Task prompt: Take the part that opens with the line containing "You are a computer-use agent. This" and closes with the line containing "tap(71, 13)", and rewrite it with "thick arrow" changed to "thin arrow", keeping everything else the same. Give only those lines, and leave the pictures out.

..............................

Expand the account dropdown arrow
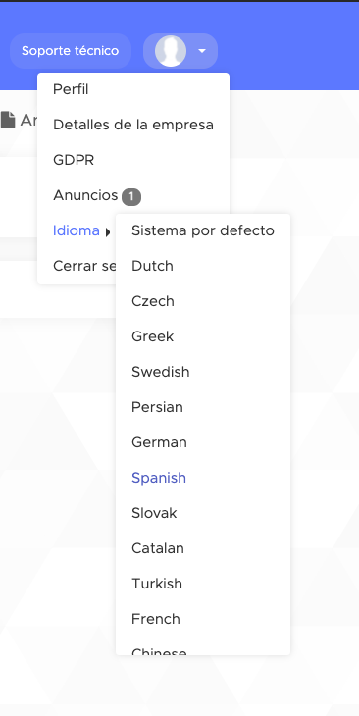Screen dimensions: 359x716 coord(202,51)
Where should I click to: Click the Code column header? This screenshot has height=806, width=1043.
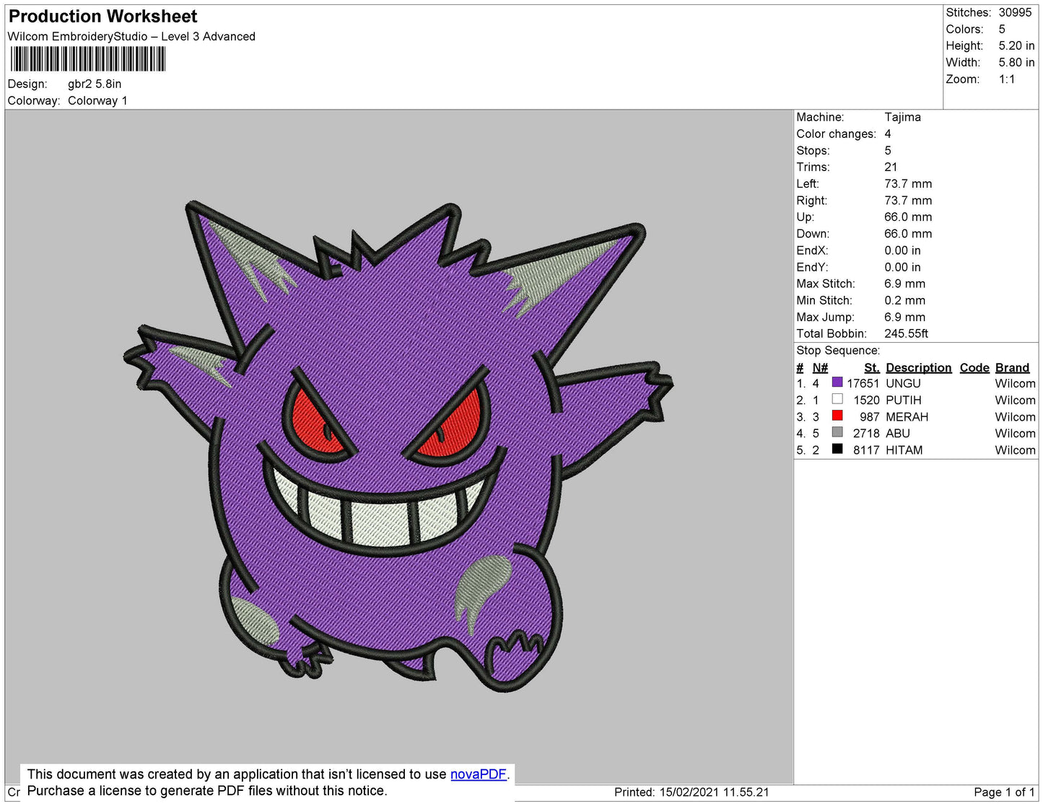click(x=974, y=367)
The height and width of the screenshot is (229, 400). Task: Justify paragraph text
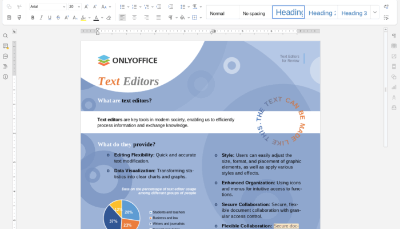[x=159, y=18]
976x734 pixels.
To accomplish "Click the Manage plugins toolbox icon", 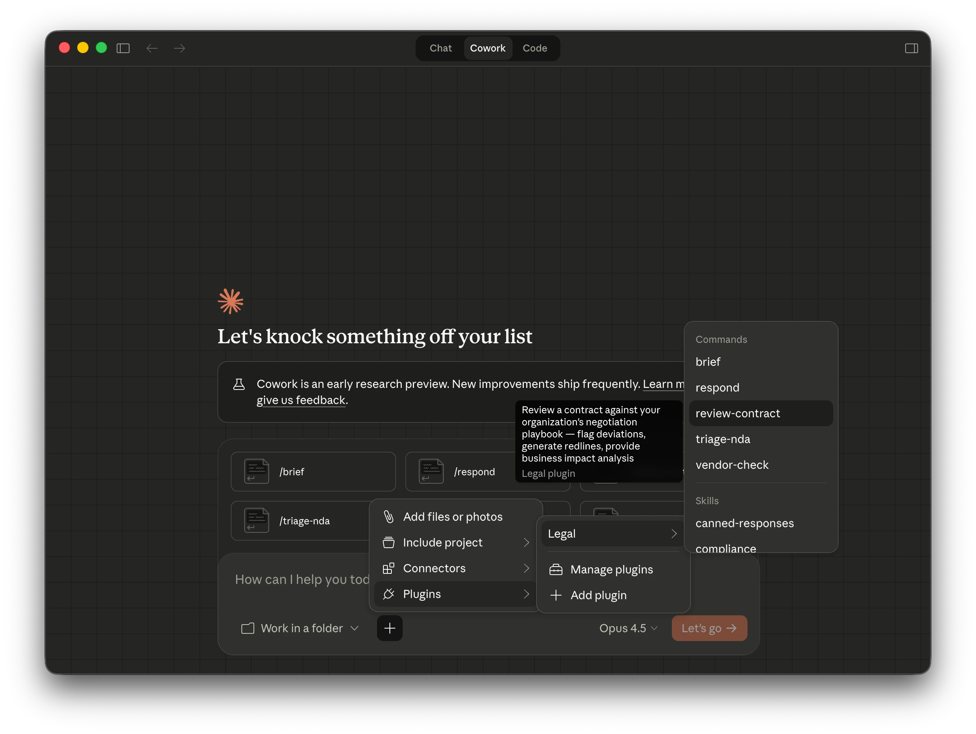I will click(556, 569).
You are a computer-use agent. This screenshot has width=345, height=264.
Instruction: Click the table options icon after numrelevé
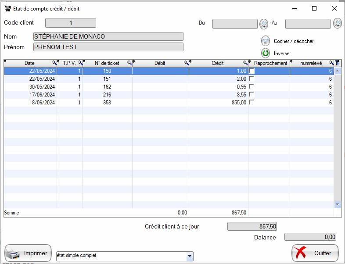pyautogui.click(x=337, y=63)
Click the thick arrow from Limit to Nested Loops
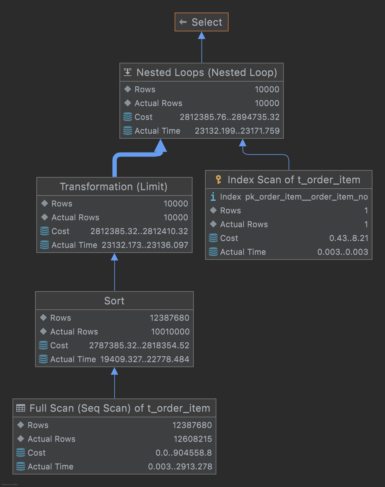 [x=138, y=154]
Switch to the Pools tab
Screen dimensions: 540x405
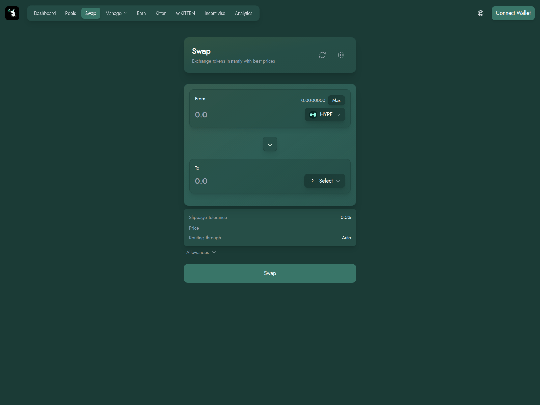tap(71, 13)
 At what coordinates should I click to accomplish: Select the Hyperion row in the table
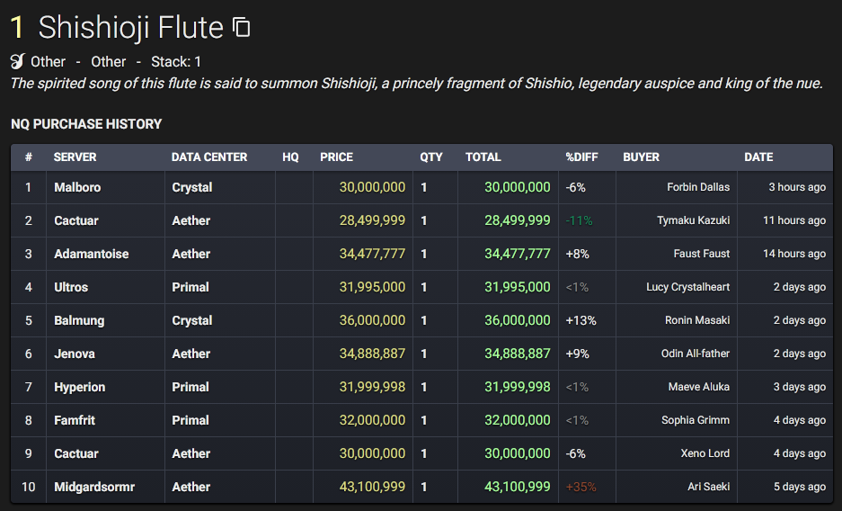(421, 387)
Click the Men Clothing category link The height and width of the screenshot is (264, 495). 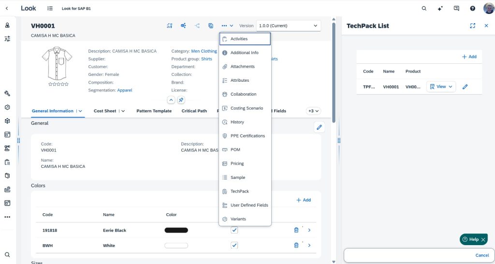(204, 51)
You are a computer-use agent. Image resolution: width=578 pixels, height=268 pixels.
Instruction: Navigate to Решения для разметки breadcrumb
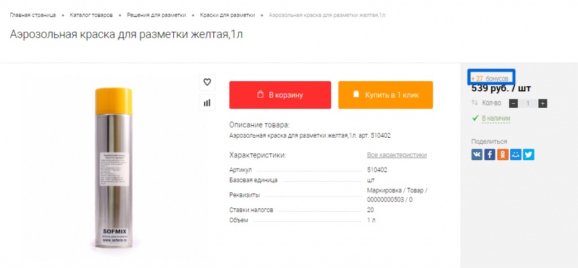(156, 15)
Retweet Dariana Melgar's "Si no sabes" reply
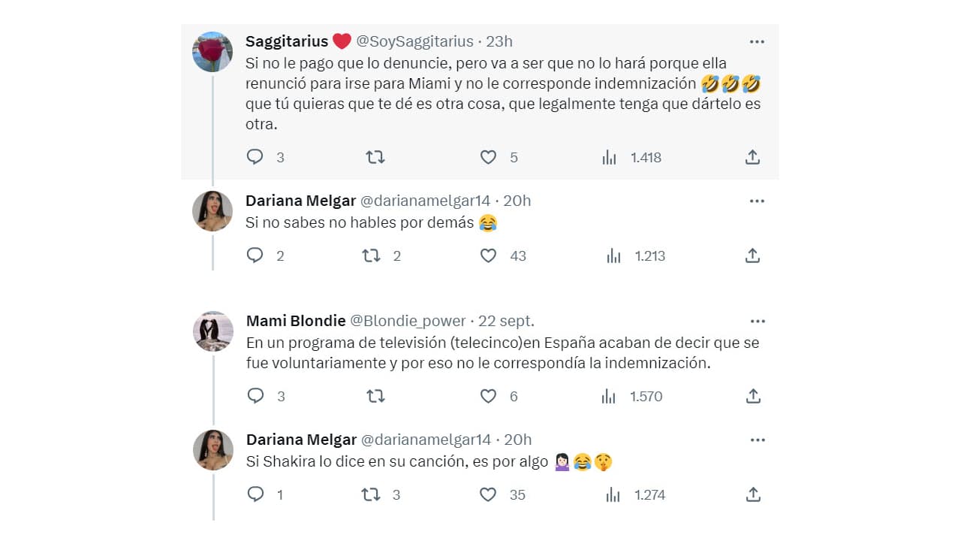Viewport: 961px width, 541px height. 372,255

..............................

Task solution:
You are a computer-use agent. This screenshot has width=345, height=264.
Instruction: Click the table options icon after numrelevé
pyautogui.click(x=337, y=63)
Click the thin arrow from Limit to Nested Loops
 [x=138, y=154]
Switch to the Pools tab
Screen dimensions: 540x405
tap(71, 13)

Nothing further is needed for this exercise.